___ ARTICLE ___

# how to use a bottomless



## frustin (Feb 10, 2013)

I had about three attempts before i was feeling better. I think i've been tamping too hard.

I still get splatters around the cup i use for the pour. is this normal or should it all start with that nice thick pour i see.


----------



## Mrboots2u (May 10, 2013)

Splatters equals imbalance in distribution of coffee in the basket.

More coffee in some bits than others. ..

Even amount of coffee all the way around will help solve this.

Those splatters have always been there , its just your naked pf is showing em up....

Try ans balance and even extraction with taste in the cup. .

Out of interest what grinder are you using. How fresh is the coffee. Whats your prep method


----------



## frustin (Feb 10, 2013)

Coffee is straight out the packet this morning though it was ~3 weeks ago roasted. Using Eureka Zenith 65E. Imbalance of coffee is an interesting one, that might be it, i'm not _that_ careful about it.


----------



## Mrboots2u (May 10, 2013)

Its more important to get a good tasting cup that espresso porn but an even extraction across a coffee puck will lead to a tastier cup and less chasing the grind while dialling in


----------



## frustin (Feb 10, 2013)

well there's no time like the present to give it another try....


----------



## frustin (Feb 10, 2013)

splatter is definitely less so, but still there.


----------



## frustin (Feb 10, 2013)

spatter is gone. Had to dial a lot more finer, to get 18g @ 36g for 27secs.


----------

___ INFORMATION SUPPLIED ___

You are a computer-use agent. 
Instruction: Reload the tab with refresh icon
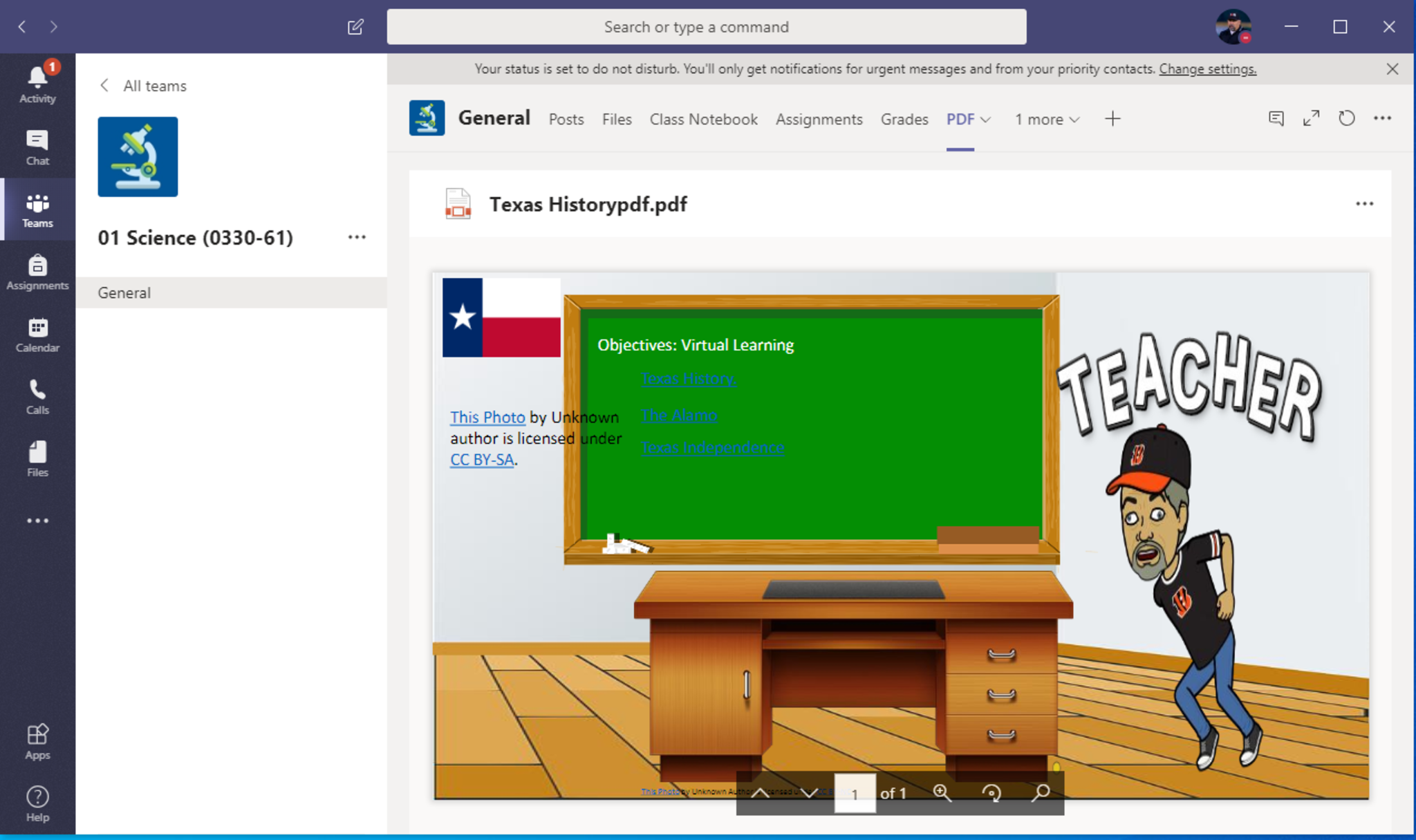[x=1346, y=118]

___

→ **SET OF TASKS**:
#1 In the thread, swap "basket" for "filter basket" and write out the part starting with "I still get" and going on through "in the basket.".
#2 Sum up the thread in two sentences.
The data aren't needed for anything here.

→ **EXPECTED ANSWERS**:
#1
I still get splatters around the cup i use for the pour. is this normal or should it all start with that nice thick pour i see.


----------



## Mrboots2u (May 10, 2013)

Splatters equals imbalance in distribution of coffee in the filter basket.

#2 A poster using a bottomless portafilter asks whether splatters around the cup are normal, and a reply explains that splatters come from coffee being spread unevenly in the basket, which the naked portafilter only makes visible. After trying again, the poster first sees less splatter and then none, having ground a lot finer to get 18g to 36g in 27 seconds.